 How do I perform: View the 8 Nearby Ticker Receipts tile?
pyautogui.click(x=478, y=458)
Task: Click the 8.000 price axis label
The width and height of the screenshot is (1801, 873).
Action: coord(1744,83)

* * *

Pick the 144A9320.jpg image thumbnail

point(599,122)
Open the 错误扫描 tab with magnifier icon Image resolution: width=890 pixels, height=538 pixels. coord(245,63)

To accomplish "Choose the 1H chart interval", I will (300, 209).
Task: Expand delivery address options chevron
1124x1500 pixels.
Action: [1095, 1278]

...

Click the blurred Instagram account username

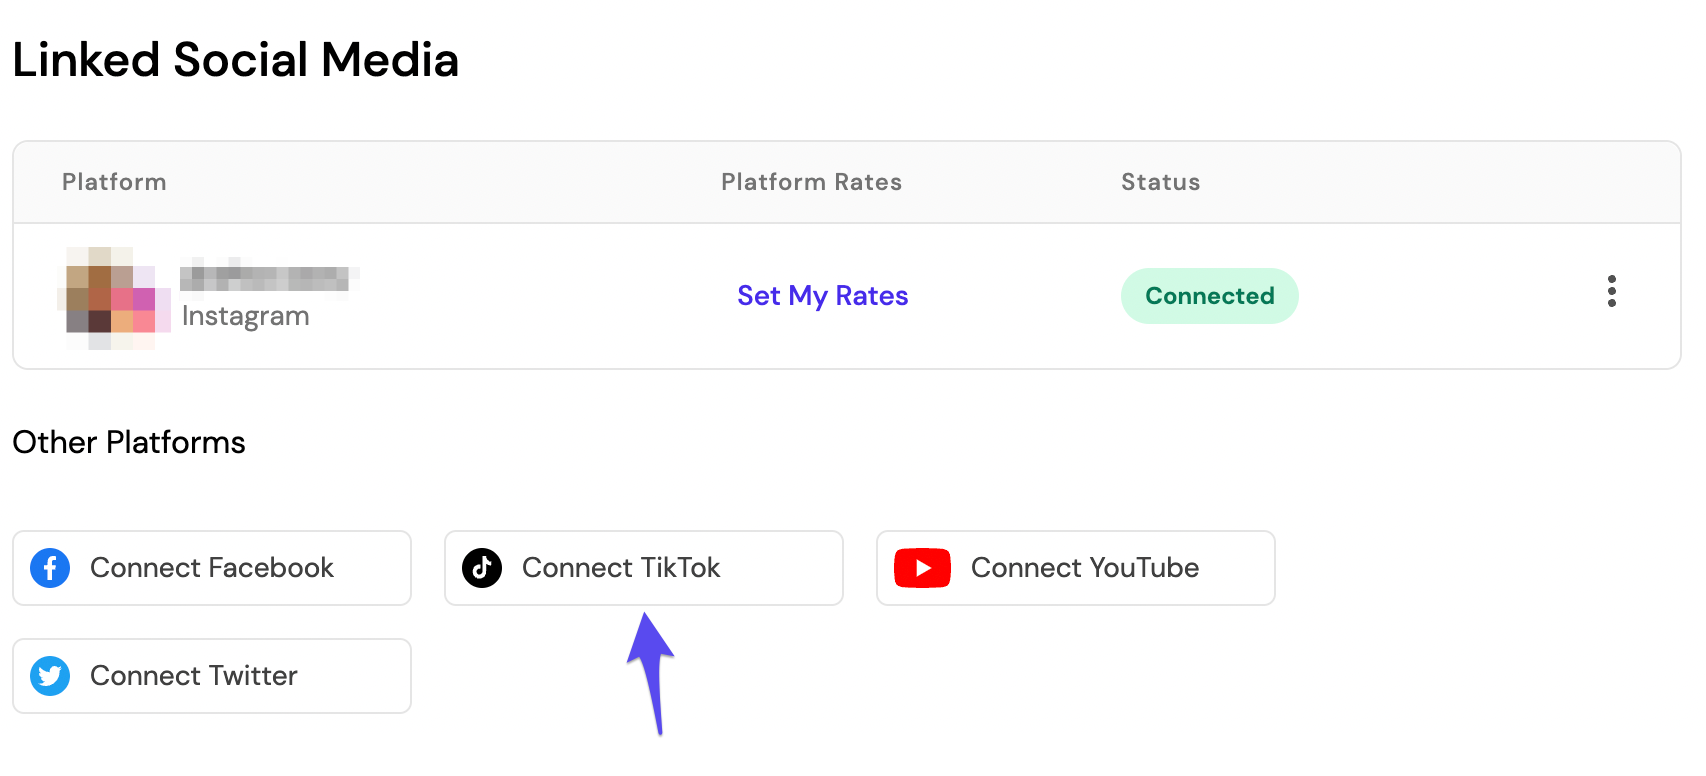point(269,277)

What you will do: Every line above that holds the word "Task" is to be found and copied.

Exercise solution:
Task: Click the 8.000 price axis label
Task: Expand delivery address options chevron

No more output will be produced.